Ma c'è un momento in cui questo modo di pensare ci porta in un posto pericoloso. Cominciamo a cercare in noi stessi la colpa per un cambiamento che, in realtà, non dipende dalla nostra decisione.
Ed è allora che iniziamo a soffrire noi.
Il nostro amore, da solo, non è una garanzia che una relazione ci farà bene. Anzi, a volte è proprio l'amore che rende particolarmente difficile uscire da una situazione dolorosa — perché continuiamo ad amare.
Forse è questa la parte più triste di tutto: che l'amore che volevamo dare può finire per farci del male. A noi stessi. Non necessariamente perché amiamo nel modo sbagliato, ma perché stiamo cercando di risolvere con l'amore qualcosa che solo la decisione e il lavoro dell'altra persona possono cambiare.
Oggi penso che credere nel potere dell'amore e accettare di non poter cambiare chiunque non siano affatto cose in contraddizione. Si può credere che l'amore sia capace di tirare fuori il meglio da qualcuno, accettando allo stesso tempo che non dipende da noi se lo farà davvero. Possiamo dare amore a qualcuno, ma non possiamo togliergli la responsabilità del cambiamento.
Forse questa è una delle forme più mature e difficili dell'amore: amare qualcuno così tanto da non voler vivere la sua vita al posto suo. E amare abbastanza noi stessi da non permettere che qualcuno, solo perché lo amiamo, ci faccia del male.
È davvero possibile amare qualcuno senza riuscire a cambiarlo?
Sì. L'amore crea le condizioni perché il cambiamento possa avvenire, ma non lo produce da solo. Cambiare è una scelta che appartiene solo a chi deve farla.
Perché continuiamo a dare di più quando il cambiamento non arriva?
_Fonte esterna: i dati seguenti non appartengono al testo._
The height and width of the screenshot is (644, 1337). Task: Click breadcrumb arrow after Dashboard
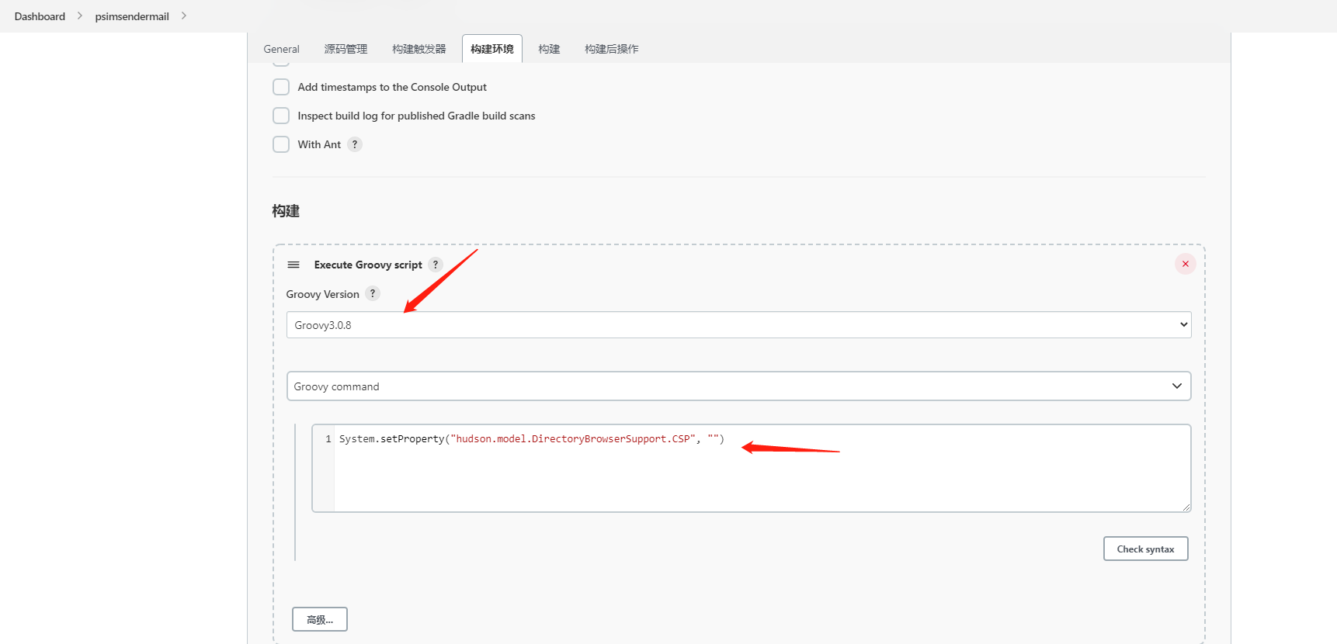tap(80, 16)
Spesso perché crediamo che il problema sia la quantità — più pazienza, più comprensione, più amore. In realtà stiamo cercando in noi stessi la causa di qualcosa che non dipende da noi.
Quando è il momento di accettare che non possiamo cambiare l'altro?
Quando ci accorgiamo di aver smesso di stare bene, di cercare costantemente le nostre colpe, e che l'altro non mostra alcun desiderio reale di lavorare su sé stesso.
Amare qualcuno e lasciarlo andare possono coesistere?
Sì, ed è una delle forme più dolorose e mature dell'amore. Significa rispettare sia la libertà dell'altro sia il proprio benessere, senza negarsi l'affetto che si è provato.